Kriminalität: Interpol beschlagnahmt Millionen Dosen gefälschter Medikamente

Datum07.05.2026 11:10

Quellewww.zeit.de

TLDRInterpol hat bei weltweiten Razzien in fast 90 Ländern gefälschte Medikamente im Wert von rund 13,2 Millionen Euro beschlagnahmt. Über 6,4 Millionen Dosen, darunter Mittel gegen Erektionsstörungen, Beruhigungsmittel und Antibiotika, wurden eingezogen. 269 Verdächtige und 66 kriminelle Gruppen wurden festgenommen. Die Einsätze deckten gefährliche Lücken in der Medikamentenkontrolle auf, insbesondere über Online-Kanäle, und zielten auf verletzliche Konsumenten ab. Deutschland war nicht beteiligt.

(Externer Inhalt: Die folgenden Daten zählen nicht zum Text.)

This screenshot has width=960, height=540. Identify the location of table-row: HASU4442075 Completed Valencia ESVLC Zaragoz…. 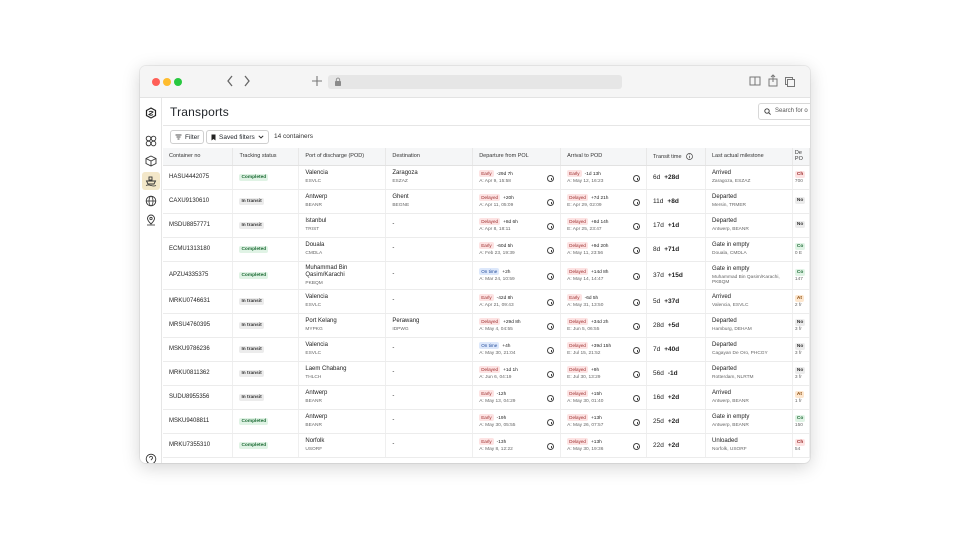
(486, 178). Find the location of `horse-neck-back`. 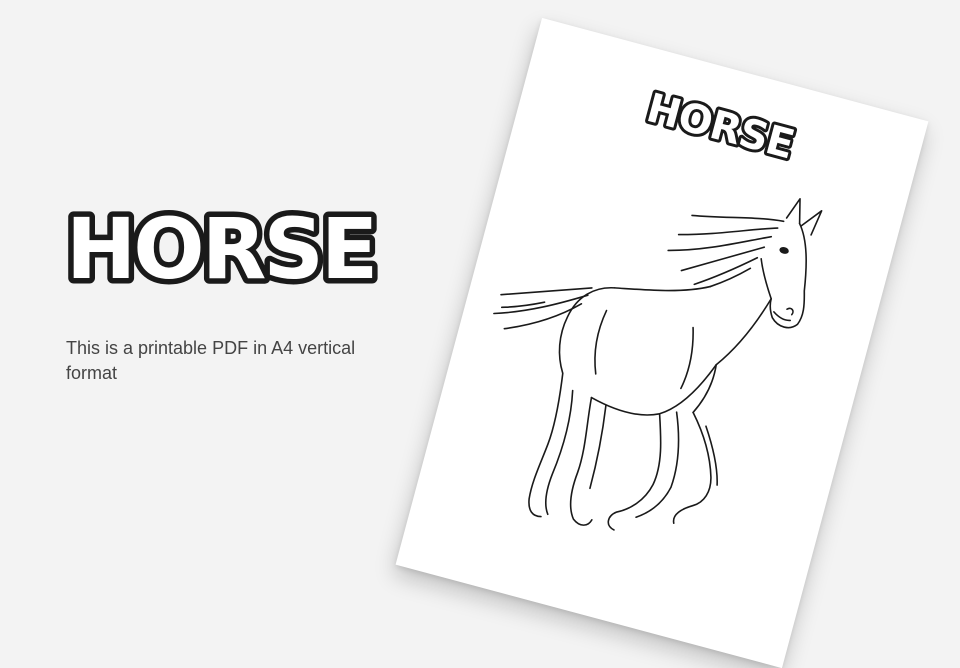

horse-neck-back is located at coordinates (662, 288).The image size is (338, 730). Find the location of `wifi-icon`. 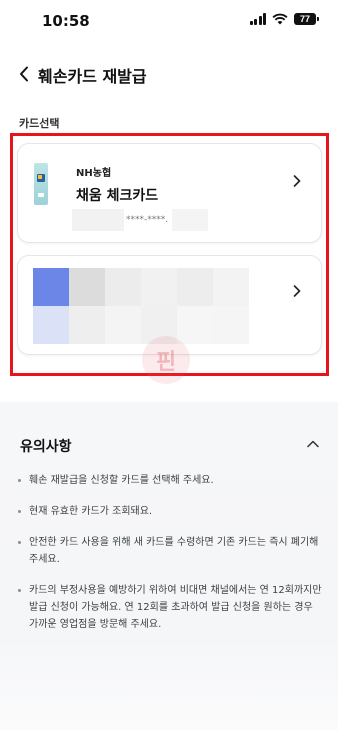

wifi-icon is located at coordinates (280, 19).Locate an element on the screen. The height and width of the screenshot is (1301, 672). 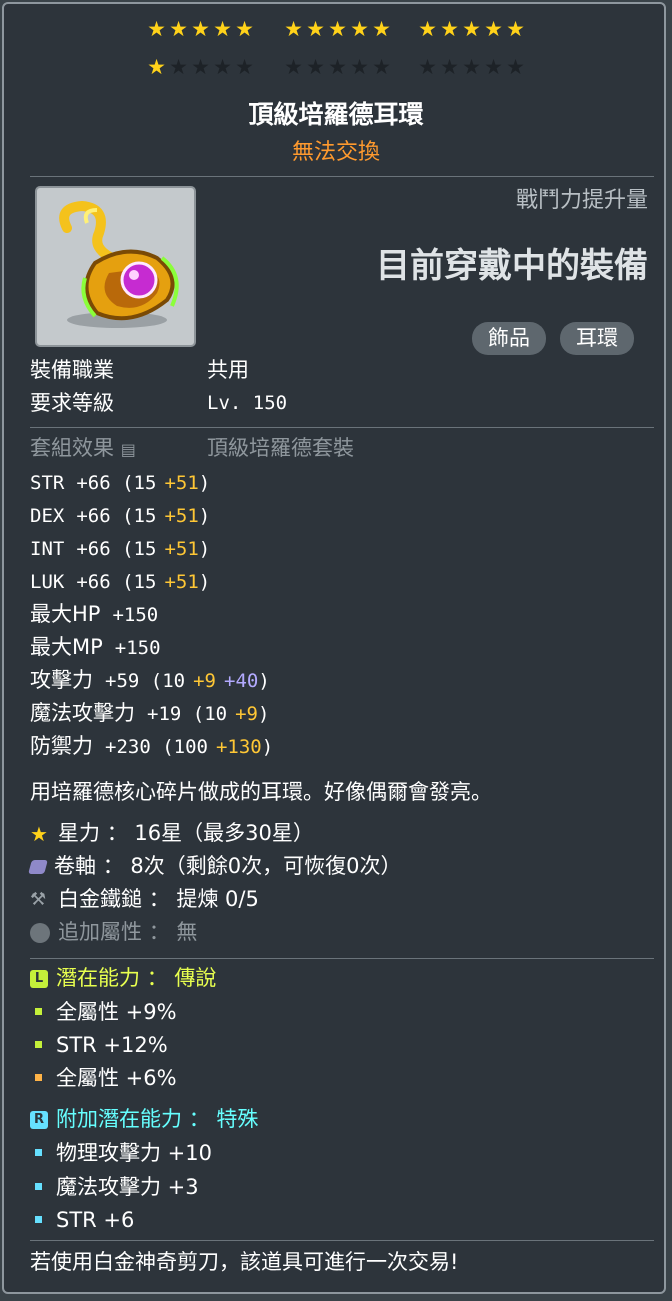
stat-total: +230 is located at coordinates (128, 747).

InhaltErmittler haben bei internationalen Razzien große Mengen illegaler Medikamente gefunden. Die meisten davon beschlagnahmte Interpol in Großbritannien und Kolumbien. Bei Razzien in fast 90 Ländern haben Ermittler gefälschte und nicht zugelassene Medikamente im Millionenwert beschlagnahmt. Mehr als 6,4 Millionen Dosen seien eingezogen und 269 Verdächtige festgenommen worden, teilte die internationale Polizeiorganisation Interpol mit. Insgesamt haben die Waren demnach einen Wert von 15,5 Millionen US-Dollar (etwa 13,2 Millionen Euro). Darunter seien vor allem angebliche Mittel gegen Erektionsstörungen und Beruhigungsmittel, aber auch Antibiotika. Die meisten Präparate fanden die Ermittler laut Interpol in Großbritannien, Kolumbien und Australien. Bei den Einsätzen seien zudem 66 kriminelle Gruppen zerschlagen worden, die in den illegalen Medikamentenhandel involviert waren, sagte die Polizeibehörde.  "Gefälschte Medikamente sind nicht nur Betrug, sie bringen Leben in Gefahr", teilte Interpol-Generalsekretär Valdecy Urquiza mit. Über Online-Marktplätze und informelle Lieferketten könnten Kriminelle Lücken in der Kontrolle ausnutzen. Die Täter würden auf Menschen abzielen, die schnelle und erschwingliche Hilfe suchten, doch die Konsequenzen könnten schwer und sogar tödlich sein, sagte Urquiza. Die von Interpol koordinierten Einsätze erfolgten Interpol zufolge im Rahmen eines Einsatzes namens Pangea XVIII über zwei Wochen im März. Deutschland war an der Aktion nicht beteiligt.